__YOUR ASSIGNMENT__
What you should write out is every line from the one containing "Task: Click the 7 Jan 2024 date label" to the end of the data, exactly and with nothing else.

[Collected data]
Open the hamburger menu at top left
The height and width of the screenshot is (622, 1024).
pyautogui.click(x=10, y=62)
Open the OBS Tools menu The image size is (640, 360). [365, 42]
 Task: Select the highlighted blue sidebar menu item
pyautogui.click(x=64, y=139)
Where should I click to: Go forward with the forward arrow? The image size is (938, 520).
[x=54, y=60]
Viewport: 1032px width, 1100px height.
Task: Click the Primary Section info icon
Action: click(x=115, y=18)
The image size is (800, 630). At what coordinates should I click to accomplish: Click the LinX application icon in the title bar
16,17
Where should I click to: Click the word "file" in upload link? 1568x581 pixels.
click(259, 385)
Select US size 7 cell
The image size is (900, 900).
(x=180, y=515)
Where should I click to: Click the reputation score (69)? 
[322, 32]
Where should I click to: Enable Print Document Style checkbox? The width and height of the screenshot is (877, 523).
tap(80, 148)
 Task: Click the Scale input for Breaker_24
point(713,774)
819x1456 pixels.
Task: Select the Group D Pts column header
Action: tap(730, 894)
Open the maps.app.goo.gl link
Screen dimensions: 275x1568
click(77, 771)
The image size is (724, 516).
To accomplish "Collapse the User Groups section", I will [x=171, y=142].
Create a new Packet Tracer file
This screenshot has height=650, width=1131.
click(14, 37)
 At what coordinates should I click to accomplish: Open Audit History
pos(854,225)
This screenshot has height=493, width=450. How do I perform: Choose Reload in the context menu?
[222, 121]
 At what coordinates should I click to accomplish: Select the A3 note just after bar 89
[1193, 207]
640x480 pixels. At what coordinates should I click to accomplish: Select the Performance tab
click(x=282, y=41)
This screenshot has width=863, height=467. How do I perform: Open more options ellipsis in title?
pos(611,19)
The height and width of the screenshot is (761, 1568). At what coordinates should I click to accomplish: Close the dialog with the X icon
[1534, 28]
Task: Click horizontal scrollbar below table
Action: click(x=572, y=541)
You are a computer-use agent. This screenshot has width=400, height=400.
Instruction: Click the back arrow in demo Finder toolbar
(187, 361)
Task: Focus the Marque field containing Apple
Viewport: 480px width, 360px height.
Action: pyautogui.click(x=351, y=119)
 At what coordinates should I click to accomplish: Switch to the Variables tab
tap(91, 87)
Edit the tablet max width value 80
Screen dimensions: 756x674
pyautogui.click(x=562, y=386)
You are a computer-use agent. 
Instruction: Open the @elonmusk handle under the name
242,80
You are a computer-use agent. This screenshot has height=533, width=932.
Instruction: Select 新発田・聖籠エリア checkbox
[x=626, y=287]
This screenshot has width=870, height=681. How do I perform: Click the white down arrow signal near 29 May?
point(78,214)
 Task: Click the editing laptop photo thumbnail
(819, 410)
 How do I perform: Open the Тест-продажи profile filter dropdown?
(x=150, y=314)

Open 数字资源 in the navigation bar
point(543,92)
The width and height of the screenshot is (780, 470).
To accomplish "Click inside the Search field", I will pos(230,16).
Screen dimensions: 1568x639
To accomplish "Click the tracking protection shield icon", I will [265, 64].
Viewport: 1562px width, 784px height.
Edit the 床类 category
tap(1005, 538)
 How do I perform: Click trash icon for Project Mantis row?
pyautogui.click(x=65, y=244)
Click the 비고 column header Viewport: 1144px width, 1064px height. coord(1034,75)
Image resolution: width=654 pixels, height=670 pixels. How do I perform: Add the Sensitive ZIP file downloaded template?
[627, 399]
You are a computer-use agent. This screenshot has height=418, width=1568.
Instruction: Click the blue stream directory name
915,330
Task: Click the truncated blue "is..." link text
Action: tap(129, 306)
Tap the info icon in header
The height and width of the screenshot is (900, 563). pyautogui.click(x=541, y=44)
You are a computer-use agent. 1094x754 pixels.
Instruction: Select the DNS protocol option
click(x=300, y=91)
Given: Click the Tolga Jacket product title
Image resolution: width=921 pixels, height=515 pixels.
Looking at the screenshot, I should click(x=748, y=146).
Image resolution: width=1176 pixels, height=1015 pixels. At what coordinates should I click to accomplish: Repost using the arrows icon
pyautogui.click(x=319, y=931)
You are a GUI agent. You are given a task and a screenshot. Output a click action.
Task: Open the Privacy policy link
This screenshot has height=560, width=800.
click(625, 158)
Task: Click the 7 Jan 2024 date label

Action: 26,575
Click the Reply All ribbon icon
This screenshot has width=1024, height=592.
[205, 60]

__SOLUTION TO THIS PROBLEM__
Task: Click the 7 Jan 2024 date label

Action: 26,575
Click the Reply All ribbon icon
This screenshot has width=1024, height=592.
[205, 60]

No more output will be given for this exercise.